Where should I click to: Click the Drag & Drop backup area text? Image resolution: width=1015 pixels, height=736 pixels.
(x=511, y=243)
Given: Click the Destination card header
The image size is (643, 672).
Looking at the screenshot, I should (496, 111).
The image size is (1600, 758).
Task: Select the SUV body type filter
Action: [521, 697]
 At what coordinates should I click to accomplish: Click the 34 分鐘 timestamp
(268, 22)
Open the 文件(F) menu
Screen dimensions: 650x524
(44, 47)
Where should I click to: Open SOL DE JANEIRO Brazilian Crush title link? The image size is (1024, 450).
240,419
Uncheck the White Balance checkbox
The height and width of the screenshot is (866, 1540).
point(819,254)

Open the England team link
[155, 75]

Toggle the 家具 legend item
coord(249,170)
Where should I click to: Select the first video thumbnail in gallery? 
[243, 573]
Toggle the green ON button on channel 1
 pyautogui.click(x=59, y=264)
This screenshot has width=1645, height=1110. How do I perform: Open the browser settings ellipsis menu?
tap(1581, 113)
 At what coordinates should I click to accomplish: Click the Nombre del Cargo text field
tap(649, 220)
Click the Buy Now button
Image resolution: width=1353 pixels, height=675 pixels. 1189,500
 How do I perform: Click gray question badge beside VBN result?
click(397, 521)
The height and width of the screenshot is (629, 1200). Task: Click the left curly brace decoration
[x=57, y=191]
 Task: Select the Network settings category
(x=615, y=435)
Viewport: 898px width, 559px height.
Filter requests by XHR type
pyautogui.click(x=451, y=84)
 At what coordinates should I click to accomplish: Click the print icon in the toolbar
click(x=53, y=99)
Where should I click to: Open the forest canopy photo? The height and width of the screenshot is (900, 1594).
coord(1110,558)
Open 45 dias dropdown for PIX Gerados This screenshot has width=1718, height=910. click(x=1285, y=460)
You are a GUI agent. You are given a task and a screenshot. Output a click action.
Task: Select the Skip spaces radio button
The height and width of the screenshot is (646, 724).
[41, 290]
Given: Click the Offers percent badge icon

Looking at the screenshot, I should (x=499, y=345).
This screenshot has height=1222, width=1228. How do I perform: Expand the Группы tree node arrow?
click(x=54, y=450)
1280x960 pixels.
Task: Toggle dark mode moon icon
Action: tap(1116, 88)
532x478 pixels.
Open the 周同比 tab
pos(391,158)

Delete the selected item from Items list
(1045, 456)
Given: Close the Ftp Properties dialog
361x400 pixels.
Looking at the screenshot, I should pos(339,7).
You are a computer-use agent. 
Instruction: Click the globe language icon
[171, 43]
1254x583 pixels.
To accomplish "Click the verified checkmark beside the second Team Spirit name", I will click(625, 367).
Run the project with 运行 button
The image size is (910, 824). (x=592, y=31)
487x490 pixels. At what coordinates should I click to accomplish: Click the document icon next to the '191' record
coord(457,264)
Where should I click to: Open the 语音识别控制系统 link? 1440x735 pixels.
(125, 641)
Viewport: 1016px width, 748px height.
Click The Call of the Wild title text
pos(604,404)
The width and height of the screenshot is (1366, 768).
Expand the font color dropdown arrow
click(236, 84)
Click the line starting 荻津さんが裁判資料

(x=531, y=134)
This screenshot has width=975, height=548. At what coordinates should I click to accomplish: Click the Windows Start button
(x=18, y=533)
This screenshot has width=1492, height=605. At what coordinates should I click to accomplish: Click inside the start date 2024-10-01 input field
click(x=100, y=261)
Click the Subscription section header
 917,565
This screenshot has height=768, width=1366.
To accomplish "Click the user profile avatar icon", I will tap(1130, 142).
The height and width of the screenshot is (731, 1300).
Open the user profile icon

TASK:
Would you repeat each of the lines above exactly?

ANSWER SECTION:
Where should I click to: Click the Drag & Drop backup area text? Image resolution: width=1015 pixels, height=736 pixels.
(x=511, y=243)
Given: Click the Destination card header
The image size is (643, 672).
Looking at the screenshot, I should (496, 111).
The image size is (1600, 758).
Task: Select the SUV body type filter
Action: [521, 697]
 At what coordinates should I click to accomplish: Click the 34 分鐘 timestamp
(268, 22)
Open the 文件(F) menu
Screen dimensions: 650x524
(44, 47)
Where should I click to: Open SOL DE JANEIRO Brazilian Crush title link? The image size is (1024, 450).
240,419
Uncheck the White Balance checkbox
The height and width of the screenshot is (866, 1540).
point(819,254)

Open the England team link
[155, 75]

Toggle the 家具 legend item
coord(249,170)
Where should I click to: Select the first video thumbnail in gallery? 
[243, 573]
Toggle the green ON button on channel 1
 pyautogui.click(x=59, y=264)
This screenshot has width=1645, height=1110. How do I perform: Open the browser settings ellipsis menu?
tap(1581, 113)
 At what coordinates should I click to accomplish: Click the Nombre del Cargo text field
tap(649, 220)
Click the Buy Now button
Image resolution: width=1353 pixels, height=675 pixels. 1189,500
 How do I perform: Click gray question badge beside VBN result?
click(397, 521)
The height and width of the screenshot is (629, 1200). Task: Click the left curly brace decoration
[x=57, y=191]
 Task: Select the Network settings category
(x=615, y=435)
Viewport: 898px width, 559px height.
Filter requests by XHR type
pyautogui.click(x=451, y=84)
 At what coordinates should I click to accomplish: Click the print icon in the toolbar
click(x=53, y=99)
Where should I click to: Open the forest canopy photo? The height and width of the screenshot is (900, 1594).
coord(1110,558)
Open 45 dias dropdown for PIX Gerados This screenshot has width=1718, height=910. click(x=1285, y=460)
You are a GUI agent. You are given a task and a screenshot. Output a click action.
Task: Select the Skip spaces radio button
The height and width of the screenshot is (646, 724).
[41, 290]
Given: Click the Offers percent badge icon

Looking at the screenshot, I should (x=499, y=345).
This screenshot has height=1222, width=1228. How do I perform: Expand the Группы tree node arrow?
click(x=54, y=450)
1280x960 pixels.
Task: Toggle dark mode moon icon
Action: tap(1116, 88)
532x478 pixels.
Open the 周同比 tab
pos(391,158)

Delete the selected item from Items list
(1045, 456)
Given: Close the Ftp Properties dialog
361x400 pixels.
Looking at the screenshot, I should pos(339,7).
You are a computer-use agent. 
Instruction: Click the globe language icon
[171, 43]
1254x583 pixels.
To accomplish "Click the verified checkmark beside the second Team Spirit name", I will click(625, 367).
Run the project with 运行 button
The image size is (910, 824). (x=592, y=31)
487x490 pixels. At what coordinates should I click to accomplish: Click the document icon next to the '191' record
coord(457,264)
Where should I click to: Open the 语音识别控制系统 link? 1440x735 pixels.
(125, 641)
Viewport: 1016px width, 748px height.
Click The Call of the Wild title text
pos(604,404)
The width and height of the screenshot is (1366, 768).
Expand the font color dropdown arrow
click(236, 84)
Click the line starting 荻津さんが裁判資料

(x=531, y=134)
This screenshot has width=975, height=548. At what coordinates should I click to accomplish: Click the Windows Start button
(x=18, y=533)
This screenshot has width=1492, height=605. At what coordinates should I click to accomplish: Click inside the start date 2024-10-01 input field
click(x=100, y=261)
Click the Subscription section header
 917,565
This screenshot has height=768, width=1366.
To accomplish "Click the user profile avatar icon", I will tap(1130, 142).
The height and width of the screenshot is (731, 1300).
Open the user profile icon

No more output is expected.